Return to Contents in this Issue

Case Report

 

Chronic Granulomatous Disease Presenting With Hypogammaglobulinemia

 

D Hanoglu,1 TT Özgür,2 D Ayvaz,2 MY Köker,3 Ö Sanal2

1Hacettepe University Faculty of Medicine, Ankara, Turkey
2Division of Immunology, Hacettepe University Ihsan Doğramacı Childrens Hospital, Ankara, Turkey
3Division of Immunology, Dıskapı Children’s Hospital, Ankara, Turkey

J Investig Allergol Clin Immunol 2011; Vol. 21(4): 310-312

 

 Abstract


Chronic granulomatous disease (CGD) is a primary immunodefi ciency disorder caused by inherited defects in the nicotinamide adenine dinucleotide phosphate oxidase complex.
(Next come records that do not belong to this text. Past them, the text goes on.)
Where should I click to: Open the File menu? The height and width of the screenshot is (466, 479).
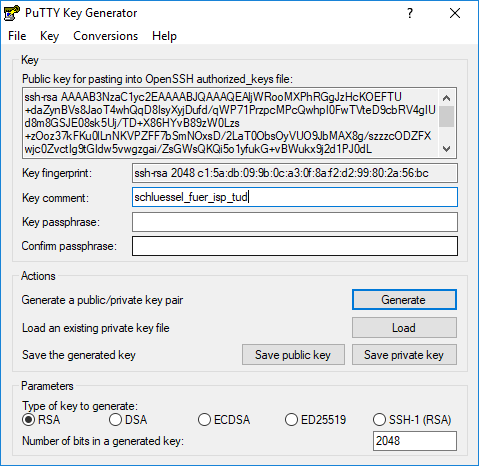[17, 36]
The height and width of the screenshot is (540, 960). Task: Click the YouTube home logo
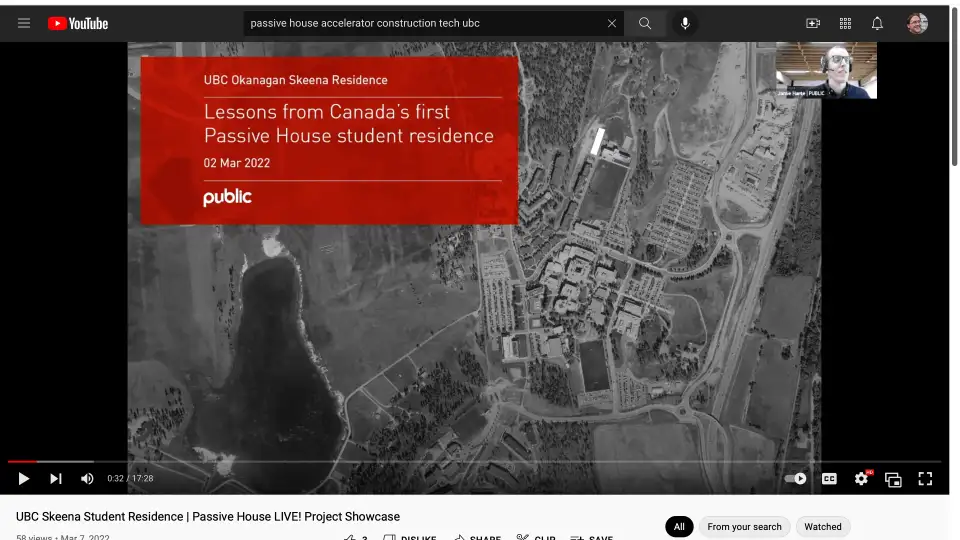[78, 23]
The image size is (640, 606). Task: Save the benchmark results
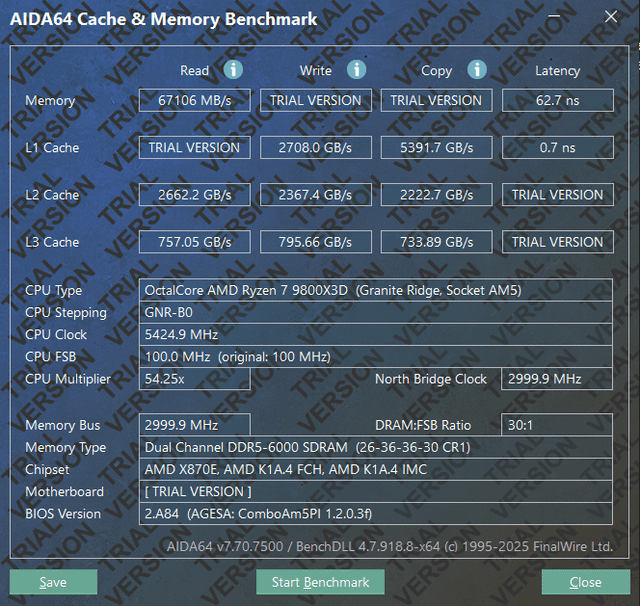pyautogui.click(x=53, y=582)
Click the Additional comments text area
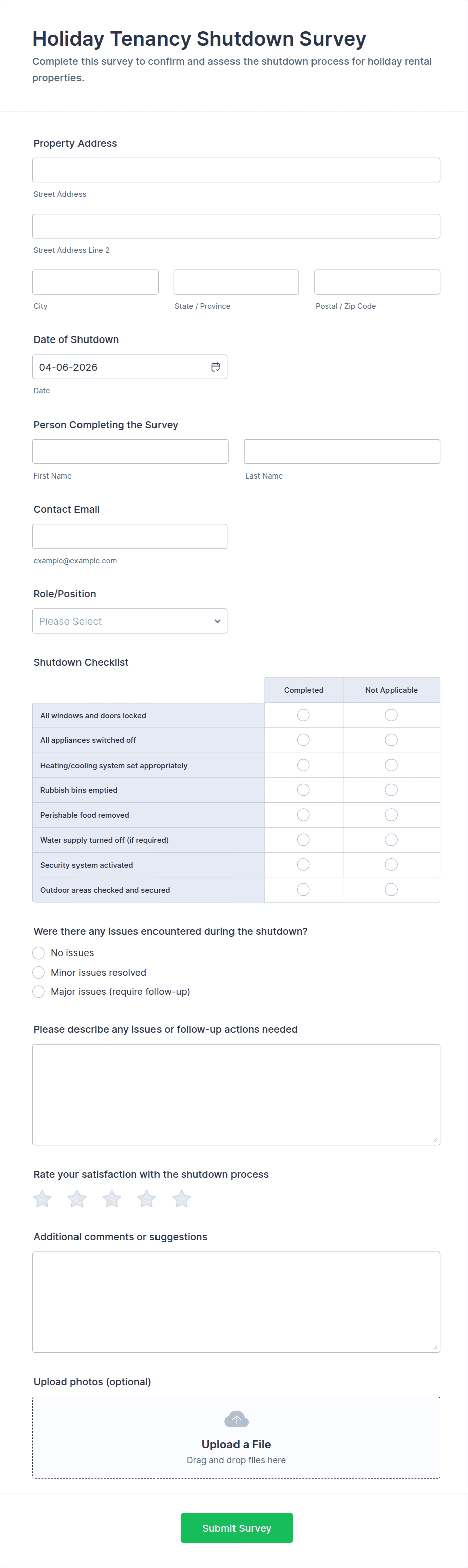 (x=236, y=1302)
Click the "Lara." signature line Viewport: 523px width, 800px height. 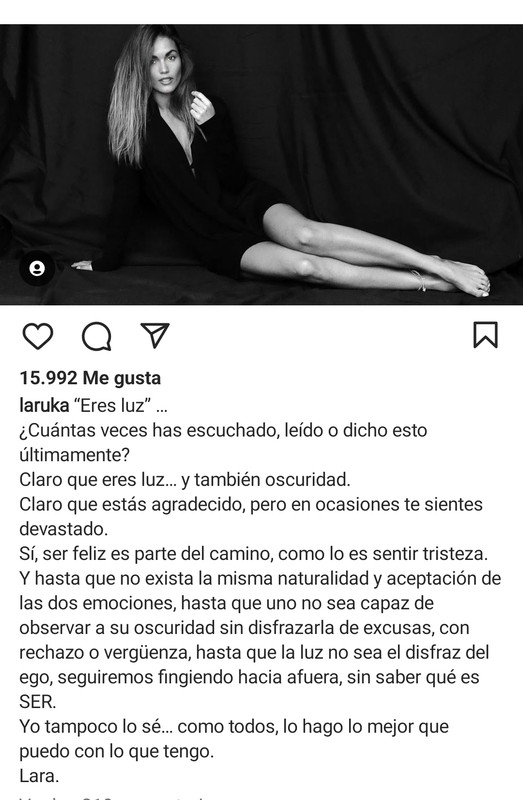tap(39, 776)
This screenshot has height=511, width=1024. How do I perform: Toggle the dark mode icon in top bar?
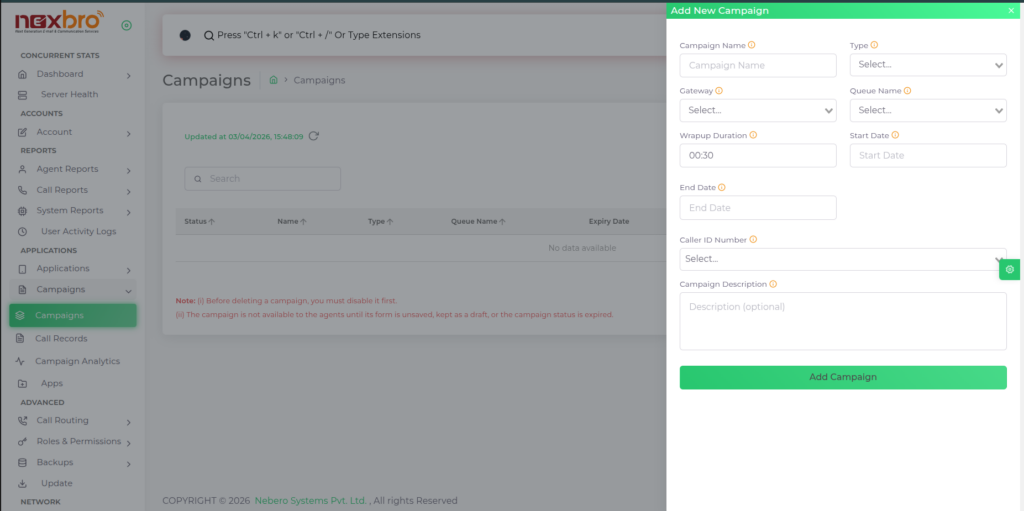pyautogui.click(x=185, y=35)
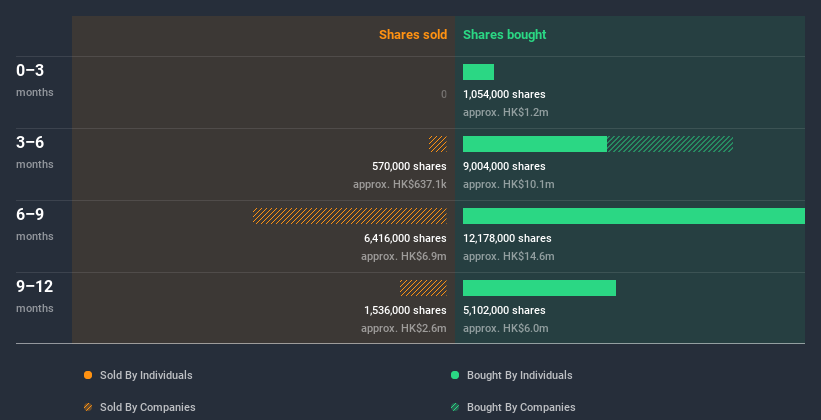The width and height of the screenshot is (821, 420).
Task: Click the 3–6 months solid green bought bar
Action: [x=535, y=144]
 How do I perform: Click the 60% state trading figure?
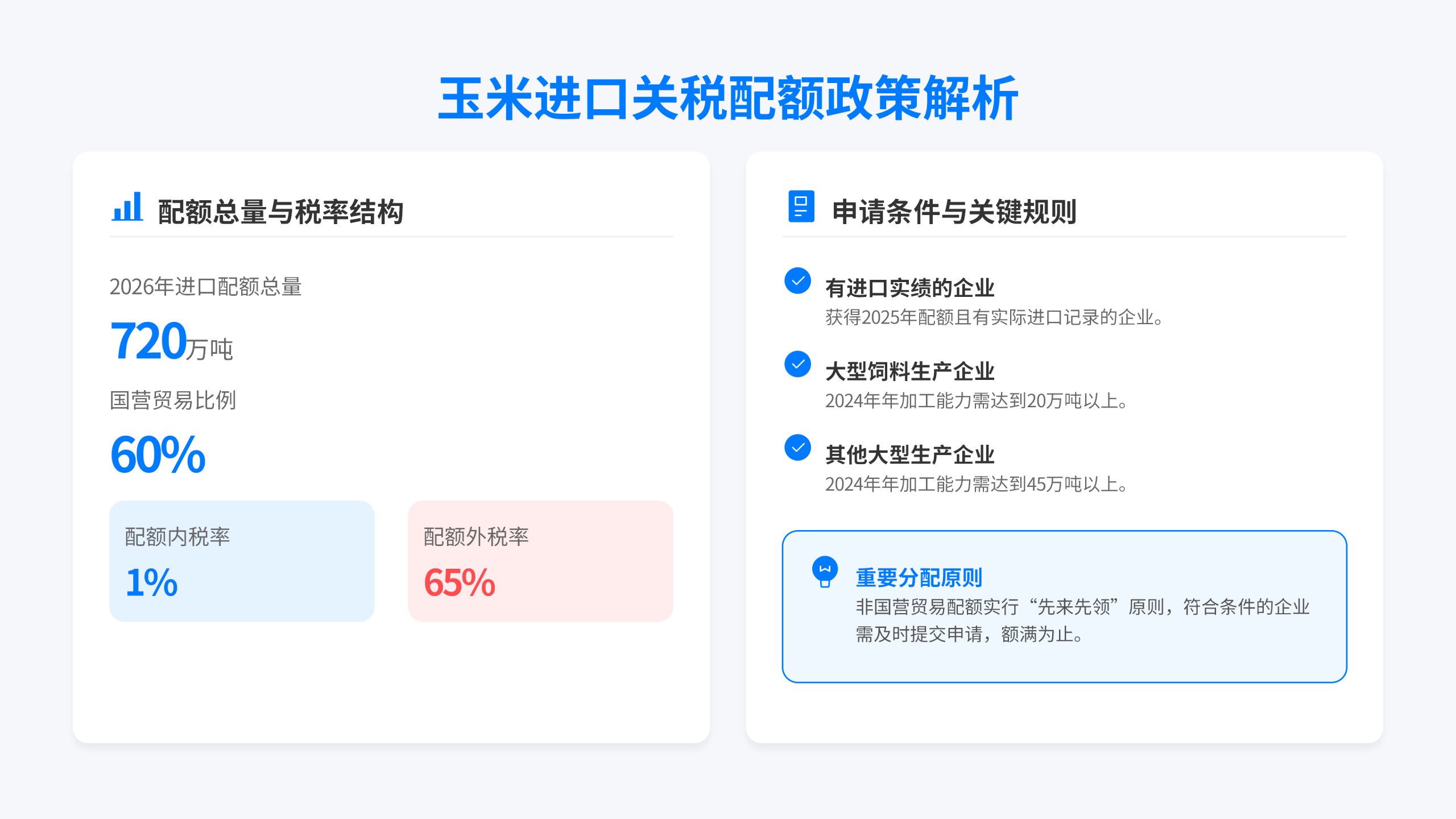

The neutrophils of patients with CGD can ingest bacteria normally, but the oxidative processes that lead to superoxide anion formation, hydrogen peroxide production, nonoxidative pathway activation, and bacterial killing are impaired.
Serious infections result from microorganisms that produce catalase. Immunoglobulin levels of patients with CGD are usually normal or elevated. We describe a patient with CGD associated with hypogammaglobulinemia, an unusual co-occurrence.

Key words: Chronic granulomatous disease (CGD). B-cell subsets. Hypogammaglobulinemia. Memory B cell.